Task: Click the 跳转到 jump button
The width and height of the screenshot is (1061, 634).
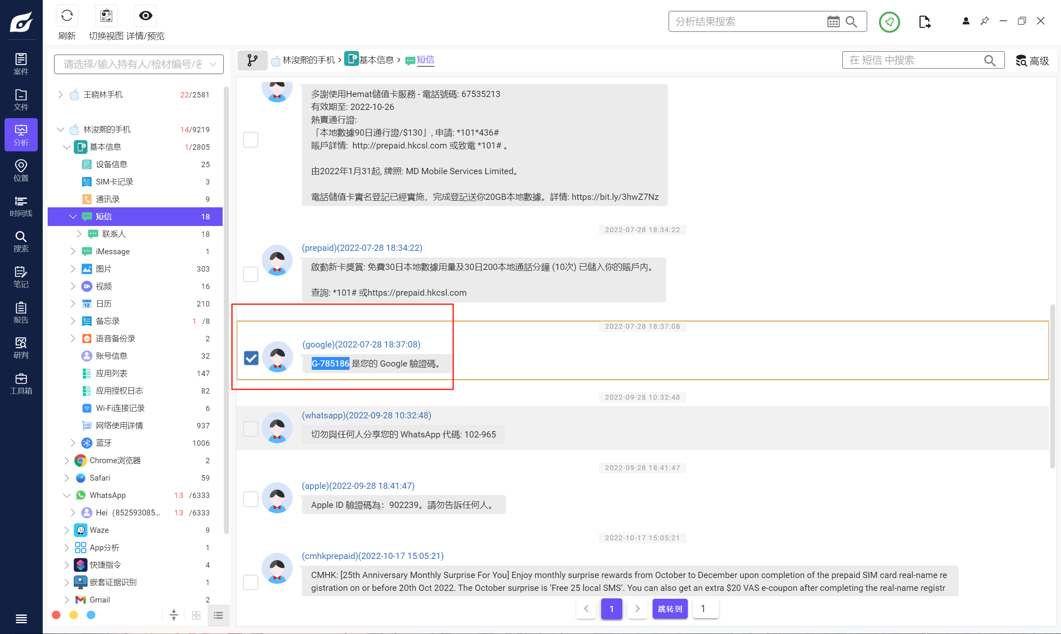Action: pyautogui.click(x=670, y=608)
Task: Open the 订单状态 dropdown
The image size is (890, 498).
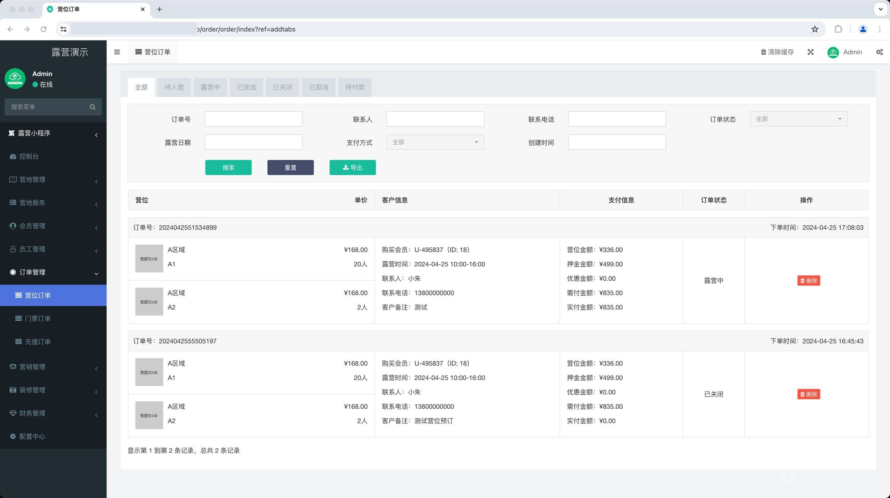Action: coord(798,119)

Problem to work on ->
Lines of the material may hold the string "Task". Copy each one that does.

Answer space ->
Task: Click the 跳转到 jump button
Task: Open the 订单状态 dropdown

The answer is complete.